Routine extended field radiotherapy designed to include para­aortic nodes has not been proven to improve survival compared with pelvic radiotherapy alone, and it is associated with significantly more gastrointestinal complications (61). While there does not ap­pear to be significant benefit from extended field irradiation for all cases, para-aortic node irradiation is appropriate in cases of proven para-aortic node involvement as indicated by diagnostic imaging or surgical staging.

Chemoradiation

Five randomized trials from the United States (62-66) have shown an overall survival advantage for cisplatin-based therapy given con­currently with radiation therapy. The patient populations in these studies included women with FIGO stages IB2-IVA cervical cancer treated with primary radiation therapy and women with FIGO stages I-IIA disease found to have poor prognostic factors (metastatic dis­ease in pelvic lymph nodes, parametrial disease, or positive surgical margins) at the time of primary surgery. Although the trials vary somewhat in terms of stage of disease, dose of radiation, and schedule of cisplatin and radiation, they all demonstrate significant survival benefit for this combined approach, the risk of death from cervical cancer being decreased by 30%. These trials reported higher rates of short- and medium-term complications with chemoradiation, and although longer follow-up is required to examine the true morbidity of this treatment regimen, there is now international acceptance that chemoradiation is superior to radiation alone.

Recurrent cancer

Treatment for recurrent cervical cancer depends on the mode of primary therapy and the site of recurrence.

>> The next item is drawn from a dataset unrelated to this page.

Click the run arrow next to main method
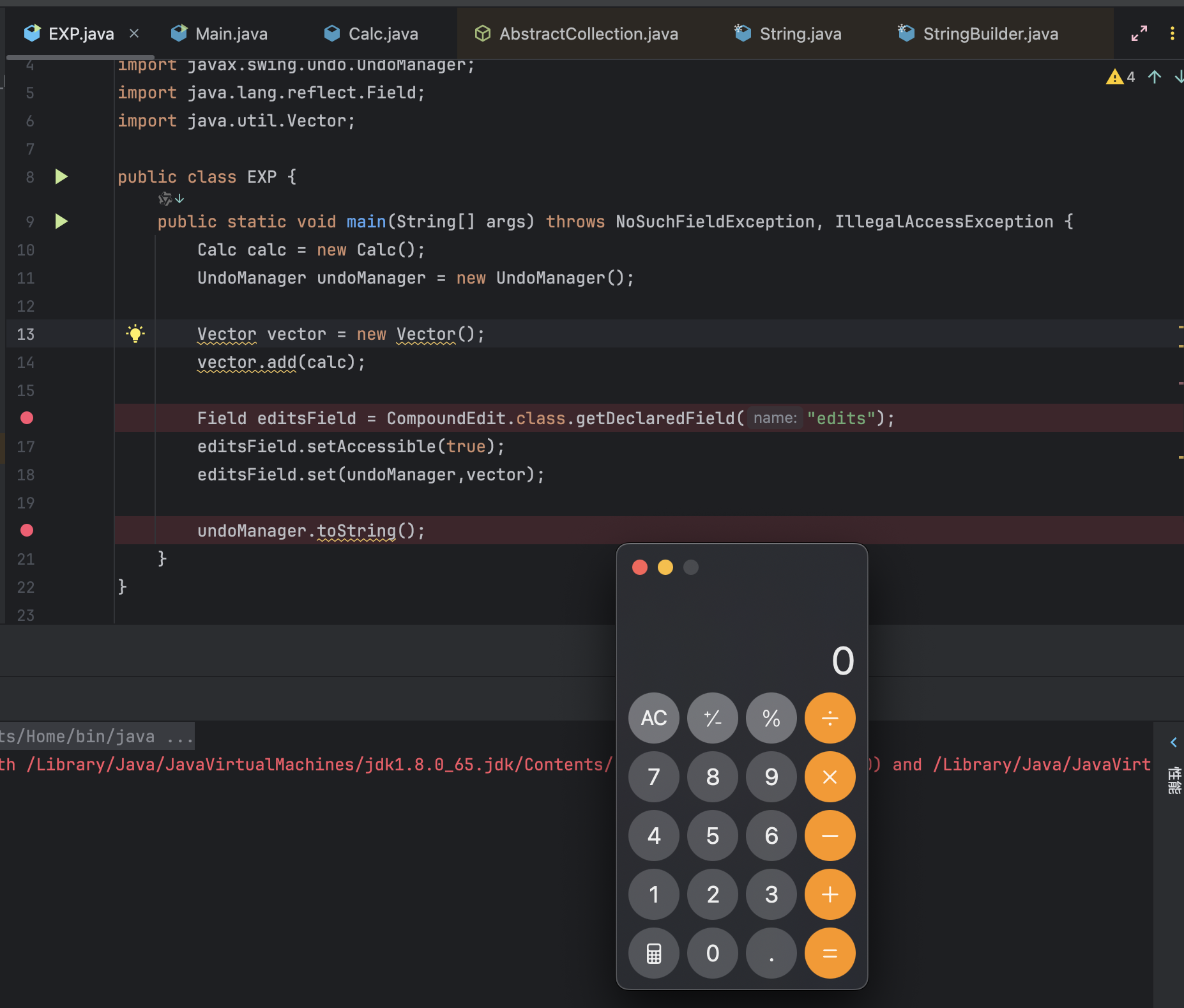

Women who have had initial treatment by surgery should be considered for radiotherapy, and those who have had radiotherapy should be considered for exenterative surgery, provided the recurrence is central and there is no evidence of distant recurrence. These women require very careful preoperative assessment and counselling in order to under­stand the consequences of defunctioning surgery. Exenterative sur­gery in carefully selected cases can result in 5-year survival rates of 50%. Positive nodes at the time of attempted salvage surgery and positive resection margins are associated with a poor prognosis. Anterior exenteration requires excision of the bladder and most of the vagina en bloc with the recurrence, and posterior exenteration requires excision of the sigmoid rectum with formation of a colos­tomy. Sometimes a combination of the two is required. This type of surgery should only be undertaken by teams of highly skilled pelvic surgeons. Relapse within 2 years of primary treatment, the presence of hydronephrosis, and symptoms of pain are all associated with poorer outcomes in terms of exenterative surgery.

Palliation of progressive cervical cancer

Chemotherapy is palliative and should be reserved for patients who are not considered curable by the other two treatment modalities. Urinary tract symptoms are particularly common in advanced cervical disease. Ureteric obstruction with subsequent pain, infec­tion, and ultimately impaired renal function are common features.

In progressive late-s tage disease, there is usually ureteric ob­struction, which heralds a terminal phase. Pain can be particularly distressing due to infiltration of the lumbosacral nerve plexuses. Meticulous attention to pain control and psychological and emo­tional support are essential.